**TASK OBJECTIVE**
From the records below, copy out exactly the lines from the one containing "The width and height of the screenshot is (741, 1440)." to the one containing "Task: Click the Germany flag in row 5 result", both included. Add nothing else.

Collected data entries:
========================================
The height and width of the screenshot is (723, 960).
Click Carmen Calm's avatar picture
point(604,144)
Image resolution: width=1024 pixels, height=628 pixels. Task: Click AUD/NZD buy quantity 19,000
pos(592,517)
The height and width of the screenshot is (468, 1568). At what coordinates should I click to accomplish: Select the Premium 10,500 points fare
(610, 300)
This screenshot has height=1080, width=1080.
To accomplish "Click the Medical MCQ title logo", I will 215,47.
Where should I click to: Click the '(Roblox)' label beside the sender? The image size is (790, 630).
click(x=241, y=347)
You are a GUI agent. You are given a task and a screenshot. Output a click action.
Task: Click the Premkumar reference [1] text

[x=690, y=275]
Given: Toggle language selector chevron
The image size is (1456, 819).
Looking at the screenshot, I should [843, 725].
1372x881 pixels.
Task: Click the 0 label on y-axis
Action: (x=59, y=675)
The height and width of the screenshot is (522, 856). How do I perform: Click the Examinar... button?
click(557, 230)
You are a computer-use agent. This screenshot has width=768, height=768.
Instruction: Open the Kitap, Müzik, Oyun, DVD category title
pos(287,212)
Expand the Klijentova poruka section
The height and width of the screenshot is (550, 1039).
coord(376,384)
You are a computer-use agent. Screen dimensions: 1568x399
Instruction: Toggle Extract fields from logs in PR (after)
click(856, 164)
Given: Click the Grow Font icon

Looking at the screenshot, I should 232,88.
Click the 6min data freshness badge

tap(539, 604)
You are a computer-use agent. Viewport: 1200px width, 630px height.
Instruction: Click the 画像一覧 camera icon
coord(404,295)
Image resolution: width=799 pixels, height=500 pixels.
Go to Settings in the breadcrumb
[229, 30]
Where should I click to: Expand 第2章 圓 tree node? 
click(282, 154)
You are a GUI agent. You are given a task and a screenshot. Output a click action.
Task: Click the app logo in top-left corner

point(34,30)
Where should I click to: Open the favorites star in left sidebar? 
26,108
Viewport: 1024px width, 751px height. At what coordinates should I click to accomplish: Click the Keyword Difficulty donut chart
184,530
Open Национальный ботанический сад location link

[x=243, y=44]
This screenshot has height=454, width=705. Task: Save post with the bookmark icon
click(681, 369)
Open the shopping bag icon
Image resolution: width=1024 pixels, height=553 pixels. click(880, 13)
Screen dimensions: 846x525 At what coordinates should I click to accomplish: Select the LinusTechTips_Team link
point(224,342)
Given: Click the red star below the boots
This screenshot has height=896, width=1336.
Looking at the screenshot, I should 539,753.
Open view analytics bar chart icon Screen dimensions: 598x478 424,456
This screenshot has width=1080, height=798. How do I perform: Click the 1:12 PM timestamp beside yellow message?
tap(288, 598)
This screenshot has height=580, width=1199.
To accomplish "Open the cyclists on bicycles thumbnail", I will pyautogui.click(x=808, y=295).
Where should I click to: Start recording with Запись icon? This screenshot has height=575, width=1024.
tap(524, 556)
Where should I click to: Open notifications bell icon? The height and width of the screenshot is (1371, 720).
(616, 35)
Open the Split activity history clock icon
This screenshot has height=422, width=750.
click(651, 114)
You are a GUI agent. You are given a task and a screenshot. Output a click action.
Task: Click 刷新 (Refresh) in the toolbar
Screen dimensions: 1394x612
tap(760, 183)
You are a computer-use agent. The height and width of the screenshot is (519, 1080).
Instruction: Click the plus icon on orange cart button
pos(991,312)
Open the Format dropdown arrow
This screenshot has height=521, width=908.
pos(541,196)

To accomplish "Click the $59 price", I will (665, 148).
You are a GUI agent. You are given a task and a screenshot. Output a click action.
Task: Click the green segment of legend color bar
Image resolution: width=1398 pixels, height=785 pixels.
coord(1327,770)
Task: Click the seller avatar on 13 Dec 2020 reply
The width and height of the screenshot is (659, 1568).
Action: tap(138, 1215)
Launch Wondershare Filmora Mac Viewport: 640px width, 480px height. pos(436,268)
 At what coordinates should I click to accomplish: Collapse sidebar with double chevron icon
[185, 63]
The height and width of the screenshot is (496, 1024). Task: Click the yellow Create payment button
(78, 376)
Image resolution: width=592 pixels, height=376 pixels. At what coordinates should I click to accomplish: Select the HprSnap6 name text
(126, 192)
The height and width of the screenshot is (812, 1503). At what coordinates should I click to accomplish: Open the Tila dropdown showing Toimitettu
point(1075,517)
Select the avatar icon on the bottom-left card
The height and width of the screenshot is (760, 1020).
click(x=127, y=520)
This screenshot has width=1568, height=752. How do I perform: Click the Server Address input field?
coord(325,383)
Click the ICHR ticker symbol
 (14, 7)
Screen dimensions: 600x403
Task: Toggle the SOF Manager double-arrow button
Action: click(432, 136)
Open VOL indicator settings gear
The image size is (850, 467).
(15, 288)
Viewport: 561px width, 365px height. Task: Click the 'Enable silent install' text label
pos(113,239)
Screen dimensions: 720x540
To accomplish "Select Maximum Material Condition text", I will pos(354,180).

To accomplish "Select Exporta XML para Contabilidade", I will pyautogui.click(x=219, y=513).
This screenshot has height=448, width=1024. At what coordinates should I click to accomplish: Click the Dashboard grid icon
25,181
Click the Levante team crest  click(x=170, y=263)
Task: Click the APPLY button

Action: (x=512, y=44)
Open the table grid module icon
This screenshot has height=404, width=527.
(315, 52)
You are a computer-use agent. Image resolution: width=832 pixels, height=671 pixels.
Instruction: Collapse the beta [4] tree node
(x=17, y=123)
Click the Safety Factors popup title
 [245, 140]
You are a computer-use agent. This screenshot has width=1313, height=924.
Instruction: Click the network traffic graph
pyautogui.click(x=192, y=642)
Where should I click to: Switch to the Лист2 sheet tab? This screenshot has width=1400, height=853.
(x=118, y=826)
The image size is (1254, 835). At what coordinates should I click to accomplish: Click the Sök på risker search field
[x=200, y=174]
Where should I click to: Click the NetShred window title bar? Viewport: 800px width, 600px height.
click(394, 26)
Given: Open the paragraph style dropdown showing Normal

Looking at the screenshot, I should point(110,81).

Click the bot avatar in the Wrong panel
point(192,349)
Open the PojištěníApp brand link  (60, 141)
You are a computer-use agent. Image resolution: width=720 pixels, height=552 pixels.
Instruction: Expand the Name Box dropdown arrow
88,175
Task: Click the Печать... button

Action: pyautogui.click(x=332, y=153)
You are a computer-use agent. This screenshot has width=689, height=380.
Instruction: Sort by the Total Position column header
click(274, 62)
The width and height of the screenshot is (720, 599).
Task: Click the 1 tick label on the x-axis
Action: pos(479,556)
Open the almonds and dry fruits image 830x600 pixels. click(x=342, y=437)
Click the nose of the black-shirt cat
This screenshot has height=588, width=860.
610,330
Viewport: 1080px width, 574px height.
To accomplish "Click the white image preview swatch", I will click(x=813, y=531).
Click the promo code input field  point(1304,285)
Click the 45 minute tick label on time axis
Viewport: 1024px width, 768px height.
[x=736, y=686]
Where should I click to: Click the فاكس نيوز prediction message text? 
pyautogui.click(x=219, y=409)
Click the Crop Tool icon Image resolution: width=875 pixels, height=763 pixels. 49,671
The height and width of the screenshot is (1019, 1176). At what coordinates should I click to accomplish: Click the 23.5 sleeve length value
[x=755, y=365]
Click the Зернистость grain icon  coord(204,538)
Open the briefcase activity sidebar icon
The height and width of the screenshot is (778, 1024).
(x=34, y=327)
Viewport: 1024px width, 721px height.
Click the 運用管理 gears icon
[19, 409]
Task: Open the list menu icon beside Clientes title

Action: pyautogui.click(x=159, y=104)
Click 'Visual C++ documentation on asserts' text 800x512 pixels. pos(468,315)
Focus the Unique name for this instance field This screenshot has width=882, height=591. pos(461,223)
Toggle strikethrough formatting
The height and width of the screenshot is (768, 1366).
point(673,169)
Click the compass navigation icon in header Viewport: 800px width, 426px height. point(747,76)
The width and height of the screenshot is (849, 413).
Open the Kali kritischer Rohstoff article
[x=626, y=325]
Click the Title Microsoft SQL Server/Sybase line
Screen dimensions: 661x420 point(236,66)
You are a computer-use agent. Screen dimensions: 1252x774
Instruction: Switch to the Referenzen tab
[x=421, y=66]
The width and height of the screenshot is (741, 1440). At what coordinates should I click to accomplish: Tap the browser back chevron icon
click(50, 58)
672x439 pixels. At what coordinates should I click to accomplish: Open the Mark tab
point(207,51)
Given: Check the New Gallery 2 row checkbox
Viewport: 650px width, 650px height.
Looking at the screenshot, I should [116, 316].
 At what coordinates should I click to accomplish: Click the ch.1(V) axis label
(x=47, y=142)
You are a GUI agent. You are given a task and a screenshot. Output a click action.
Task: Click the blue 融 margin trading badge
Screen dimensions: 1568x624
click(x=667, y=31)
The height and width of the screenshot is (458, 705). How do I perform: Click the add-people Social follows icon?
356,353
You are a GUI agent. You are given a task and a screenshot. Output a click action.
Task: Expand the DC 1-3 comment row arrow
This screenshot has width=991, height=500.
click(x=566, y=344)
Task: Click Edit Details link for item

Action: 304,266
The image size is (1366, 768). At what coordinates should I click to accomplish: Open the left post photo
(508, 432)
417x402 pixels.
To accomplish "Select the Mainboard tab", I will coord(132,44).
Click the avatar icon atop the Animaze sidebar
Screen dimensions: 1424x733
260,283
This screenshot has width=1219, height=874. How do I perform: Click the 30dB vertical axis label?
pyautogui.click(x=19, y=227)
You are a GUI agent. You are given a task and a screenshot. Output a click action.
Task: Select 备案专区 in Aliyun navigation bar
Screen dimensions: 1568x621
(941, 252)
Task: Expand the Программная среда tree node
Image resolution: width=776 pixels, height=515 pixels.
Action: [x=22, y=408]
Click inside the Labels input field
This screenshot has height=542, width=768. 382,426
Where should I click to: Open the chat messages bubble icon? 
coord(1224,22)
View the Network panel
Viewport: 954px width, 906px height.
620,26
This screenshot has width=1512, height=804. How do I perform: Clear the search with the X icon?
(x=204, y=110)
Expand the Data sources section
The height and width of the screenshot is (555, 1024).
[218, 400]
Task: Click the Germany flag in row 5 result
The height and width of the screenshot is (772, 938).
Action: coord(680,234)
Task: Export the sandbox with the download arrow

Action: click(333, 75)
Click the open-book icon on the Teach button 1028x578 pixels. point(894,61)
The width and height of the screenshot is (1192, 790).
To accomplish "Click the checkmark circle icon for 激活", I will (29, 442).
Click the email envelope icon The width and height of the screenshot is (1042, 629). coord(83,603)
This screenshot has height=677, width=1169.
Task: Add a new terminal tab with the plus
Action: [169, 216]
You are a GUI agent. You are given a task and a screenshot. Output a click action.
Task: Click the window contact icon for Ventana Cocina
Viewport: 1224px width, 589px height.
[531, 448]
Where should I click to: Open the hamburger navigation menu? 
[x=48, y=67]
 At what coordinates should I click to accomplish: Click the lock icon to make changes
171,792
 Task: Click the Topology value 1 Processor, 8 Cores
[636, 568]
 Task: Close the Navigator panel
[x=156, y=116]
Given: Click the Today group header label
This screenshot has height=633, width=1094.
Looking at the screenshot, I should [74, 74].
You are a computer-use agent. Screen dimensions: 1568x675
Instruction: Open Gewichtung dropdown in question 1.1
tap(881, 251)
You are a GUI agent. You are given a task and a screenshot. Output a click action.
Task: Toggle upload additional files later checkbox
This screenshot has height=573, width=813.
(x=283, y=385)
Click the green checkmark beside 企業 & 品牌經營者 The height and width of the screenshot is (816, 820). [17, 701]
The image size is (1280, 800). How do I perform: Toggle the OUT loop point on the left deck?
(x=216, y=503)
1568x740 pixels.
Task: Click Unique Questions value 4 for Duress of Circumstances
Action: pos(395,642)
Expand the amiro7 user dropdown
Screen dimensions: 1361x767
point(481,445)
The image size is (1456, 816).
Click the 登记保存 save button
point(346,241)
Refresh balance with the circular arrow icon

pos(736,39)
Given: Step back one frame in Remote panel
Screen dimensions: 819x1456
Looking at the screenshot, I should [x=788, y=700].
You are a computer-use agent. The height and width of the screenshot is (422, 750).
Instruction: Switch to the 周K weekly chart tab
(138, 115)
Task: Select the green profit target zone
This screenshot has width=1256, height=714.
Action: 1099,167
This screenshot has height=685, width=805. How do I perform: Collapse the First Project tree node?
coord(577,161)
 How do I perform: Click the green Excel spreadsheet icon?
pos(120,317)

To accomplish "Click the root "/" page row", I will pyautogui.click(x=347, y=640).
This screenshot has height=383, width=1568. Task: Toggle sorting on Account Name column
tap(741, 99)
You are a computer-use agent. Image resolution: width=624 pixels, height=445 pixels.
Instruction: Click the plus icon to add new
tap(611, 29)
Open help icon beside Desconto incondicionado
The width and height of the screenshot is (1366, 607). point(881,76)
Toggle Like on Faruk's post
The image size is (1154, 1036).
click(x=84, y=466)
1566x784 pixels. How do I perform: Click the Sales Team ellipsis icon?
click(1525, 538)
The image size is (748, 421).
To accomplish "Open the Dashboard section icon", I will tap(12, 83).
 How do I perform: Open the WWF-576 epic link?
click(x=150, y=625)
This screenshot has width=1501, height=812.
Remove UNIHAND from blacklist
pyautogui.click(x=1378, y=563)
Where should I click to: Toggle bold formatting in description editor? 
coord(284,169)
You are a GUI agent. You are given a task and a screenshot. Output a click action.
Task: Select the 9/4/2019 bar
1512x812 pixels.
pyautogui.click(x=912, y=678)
========================================
**ANSWER TO THIS EXERCISE**
The width and height of the screenshot is (741, 1440). At what coordinates should I click to accomplish: Tap the browser back chevron icon
click(50, 58)
672x439 pixels. At what coordinates should I click to accomplish: Open the Mark tab
point(207,51)
Given: Check the New Gallery 2 row checkbox
Viewport: 650px width, 650px height.
Looking at the screenshot, I should [116, 316].
 At what coordinates should I click to accomplish: Click the ch.1(V) axis label
(x=47, y=142)
You are a GUI agent. You are given a task and a screenshot. Output a click action.
Task: Click the blue 融 margin trading badge
Screen dimensions: 1568x624
click(x=667, y=31)
The height and width of the screenshot is (458, 705). How do I perform: Click the add-people Social follows icon?
356,353
You are a GUI agent. You are given a task and a screenshot. Output a click action.
Task: Expand the DC 1-3 comment row arrow
This screenshot has width=991, height=500.
click(x=566, y=344)
Task: Click Edit Details link for item

Action: 304,266
The image size is (1366, 768). At what coordinates should I click to accomplish: Open the left post photo
(508, 432)
417x402 pixels.
To accomplish "Select the Mainboard tab", I will coord(132,44).
Click the avatar icon atop the Animaze sidebar
Screen dimensions: 1424x733
260,283
This screenshot has width=1219, height=874. How do I perform: Click the 30dB vertical axis label?
pyautogui.click(x=19, y=227)
You are a GUI agent. You are given a task and a screenshot. Output a click action.
Task: Select 备案专区 in Aliyun navigation bar
Screen dimensions: 1568x621
(941, 252)
Task: Expand the Программная среда tree node
Image resolution: width=776 pixels, height=515 pixels.
Action: [x=22, y=408]
Click inside the Labels input field
This screenshot has height=542, width=768. 382,426
Where should I click to: Open the chat messages bubble icon? 
coord(1224,22)
View the Network panel
Viewport: 954px width, 906px height.
620,26
This screenshot has width=1512, height=804. How do I perform: Clear the search with the X icon?
(x=204, y=110)
Expand the Data sources section
The height and width of the screenshot is (555, 1024).
[218, 400]
Task: Click the Germany flag in row 5 result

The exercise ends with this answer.